- [Document passage]
=-=-=
Can Schools Teach Innovation?

Part 1 - The Think & Make program improves students’ abilities to explore new untested approaches to solve problems.


The Skill Gap


"The World Bank estimates one billion young people will enter the job market in the next decade but only 40% will find jobs that currently exist. An urgent shift in education is needed to foster job creation and the corresponding skills of innovation and entrepreneurship".


Employers, educationalists and policymakers are finding that recent graduates are unprepared to succeed in the workforce because they lack foundational “soft skills.”


The fact that the young graduates lack the soft skills needed to successfully navigate the VUCA world (Volatile, Uncertain, Complex and Ambiguous) and how the present education system is not equipping the students with the skills they need to succeed has been widely discussed and is a cause for concern.


What is Innovation?


Innovation, one important soft skill, often defined as the production of knowledge or solutions that create value, through experimentation is considered as a prerequisite for economic growth of a nation and prosperity of its citizens. The future of an economy, the strength of democracy, and even the health of the planet's ecosystem greatly depends on educating future generations to innovate. The National Curriculum Framework, NITI Aayog’s Atal Innovation Mission as well as the Atal Tinkering Labs are a step in this direction by the government.


Despite ample evidence highlighting the importance of fostering students’ innovation, our education system is yet to prioritize teaching it in our schools. What does innovation mean in formal education? How can it be taught and learnt, and how do we know whether students have acquired it?


Think and Make Program - intervention aimed at teaching Innovation in Schools


In this context, Inqui-lab designed a unique program called Think and Make with an aim to foster innovation skills in middle school students. The Think & Make is a two-year long intervention program which provides opportunities for students to explore and solve problems in their surroundings through a design thinking approach. In the year 2022, the first year of the program was piloted in 40 government residential schools in Telangana, covering 3200 students.


Research Study - testing the efficacy of Think and Make


The first year of the intervention was subjected to a randomized field experiment to study its impact on innovation skills. The study was designed and executed by Saloni Gupta, an independent research scholar from Columbia University’s Teachers College.


Experimental Design


40 schools each were randomly allocated to the treatment and control groups from a sampling frame of 286 social welfare government schools in Telangana. The students in the treatment group participated in the weekly Think & Make sessions throughout the year. At the end of the program, both treatment and control group students developed a solution for the problem identified by them.
=-=-=
- [Dataset excerpt]
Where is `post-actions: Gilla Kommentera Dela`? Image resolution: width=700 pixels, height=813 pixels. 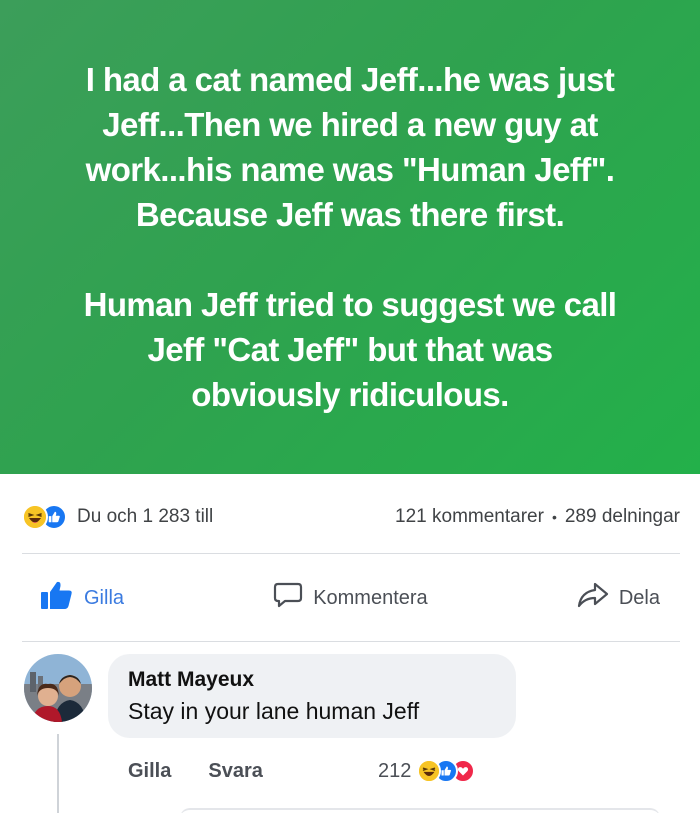
post-actions: Gilla Kommentera Dela is located at coordinates (350, 598). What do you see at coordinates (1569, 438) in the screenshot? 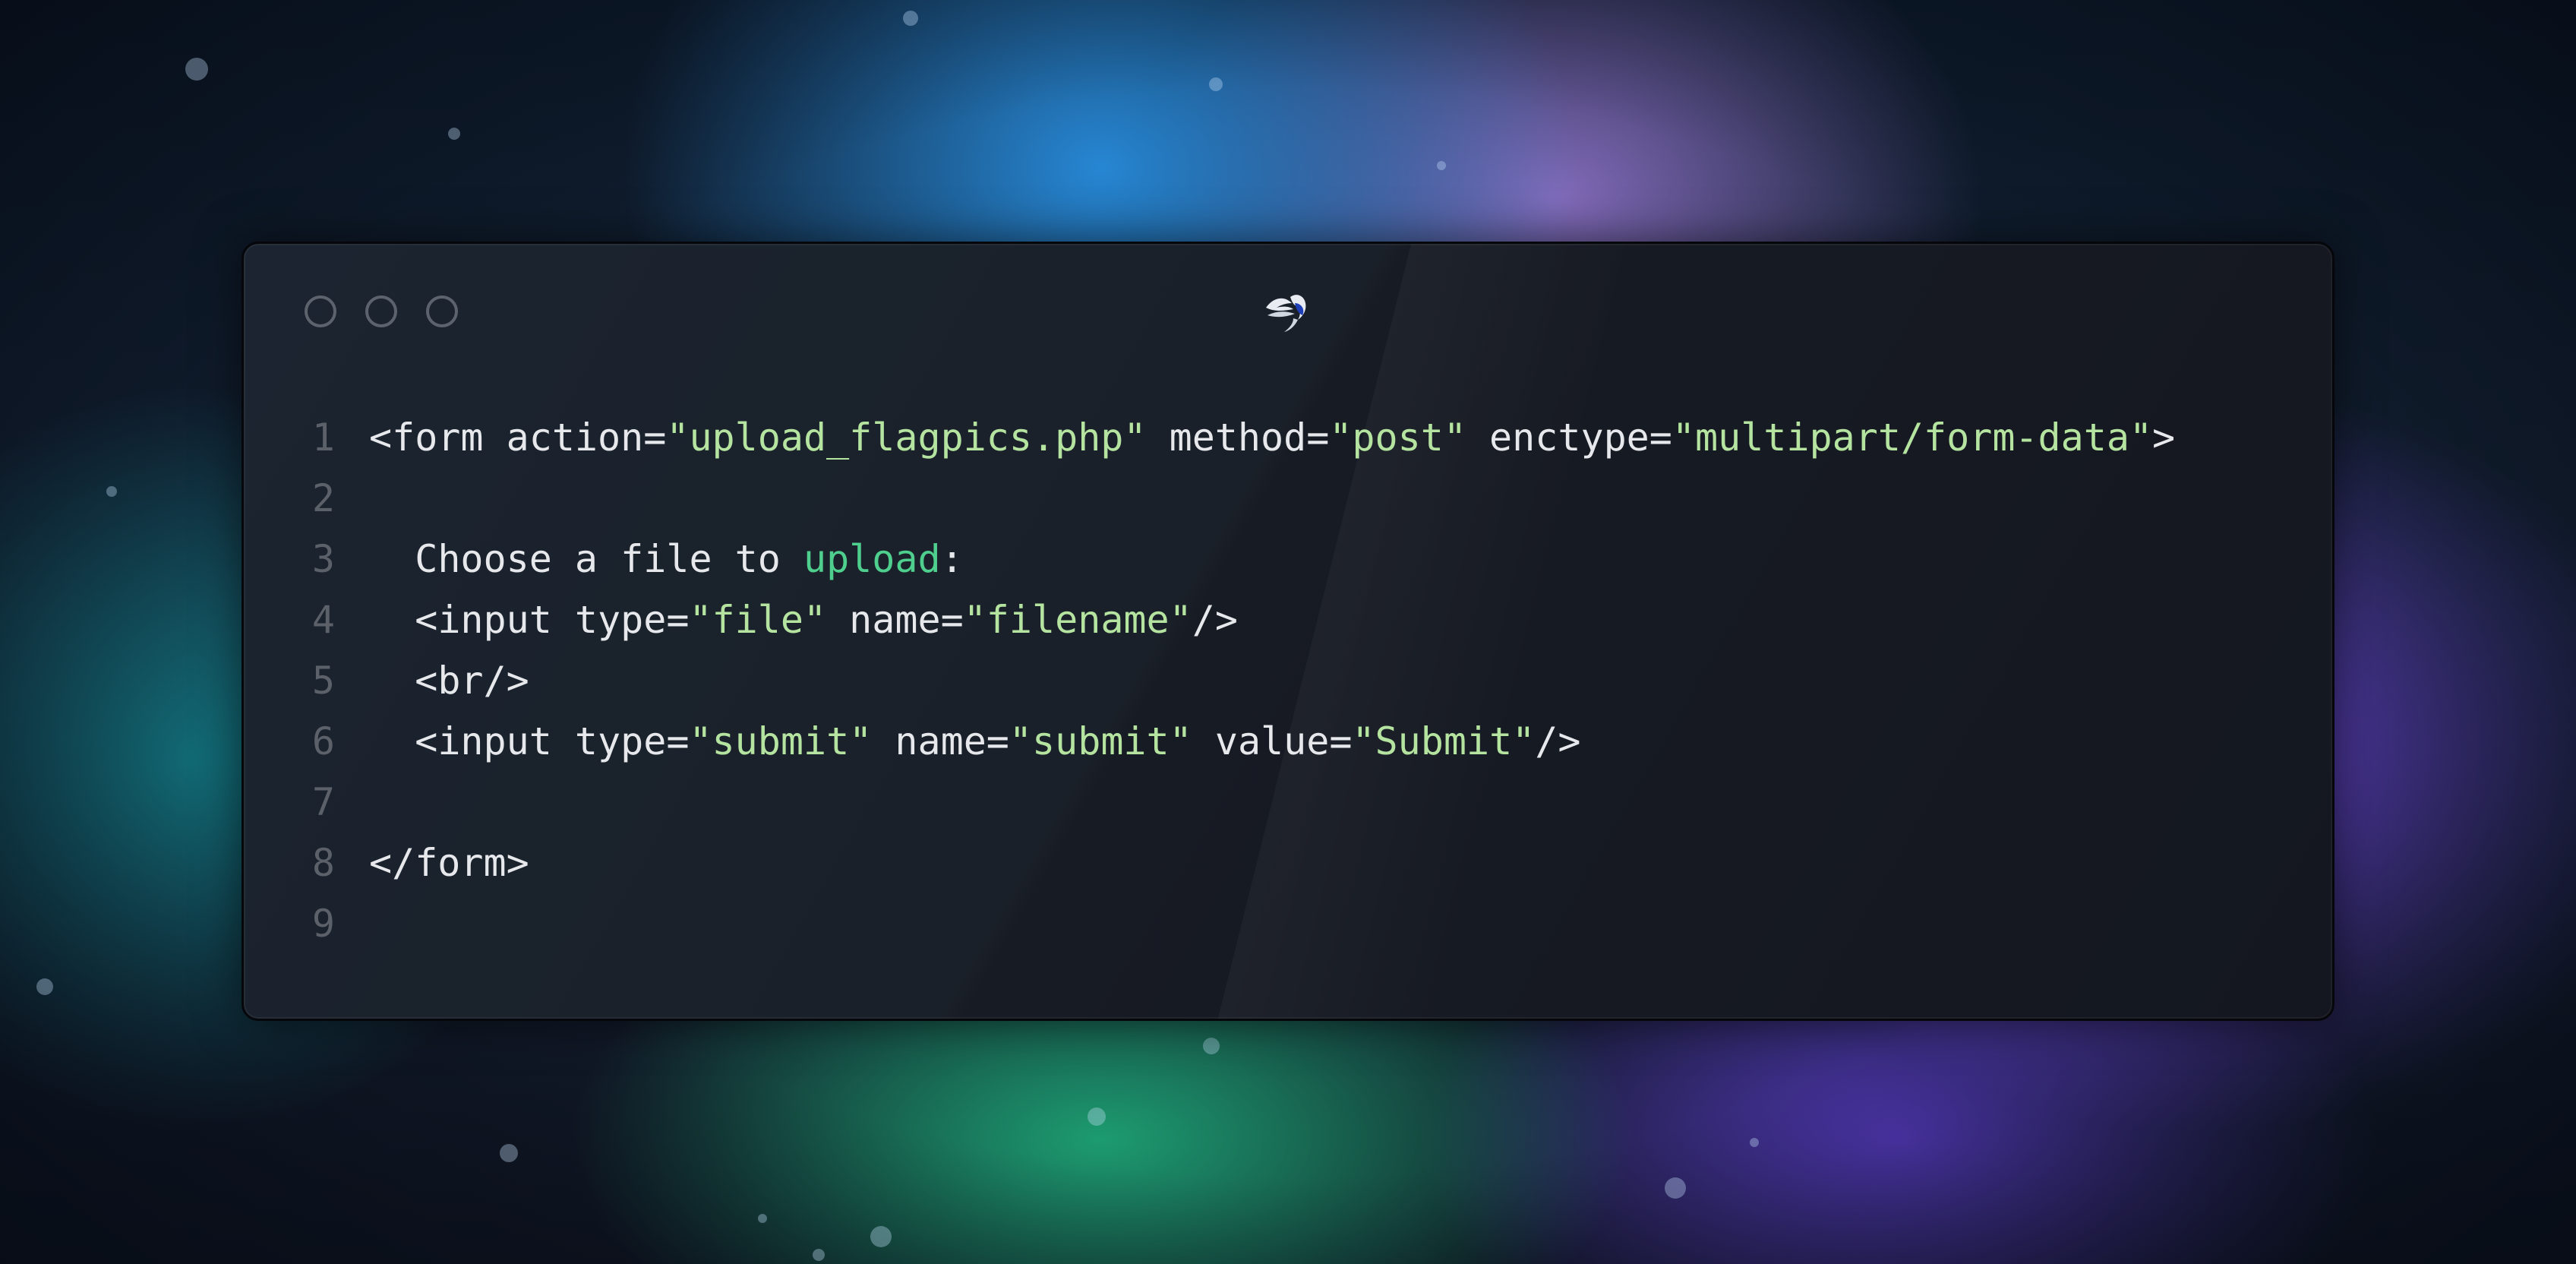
=-=-=
- [To-do item] How would you rewrite the paragraph of the article on teaching innovation that begins "In this context, Inqui-lab designed" as a short bulleted list of its main facts?

- [Exercise solution]
- Inqui-lab designed the Think and Make program to foster innovation skills in middle school students.
- It is a two-year intervention in which students explore and solve problems in their surroundings through a design thinking approach.
- In 2022, its first year was piloted in 40 government residential schools in Telangana, covering 3200 students.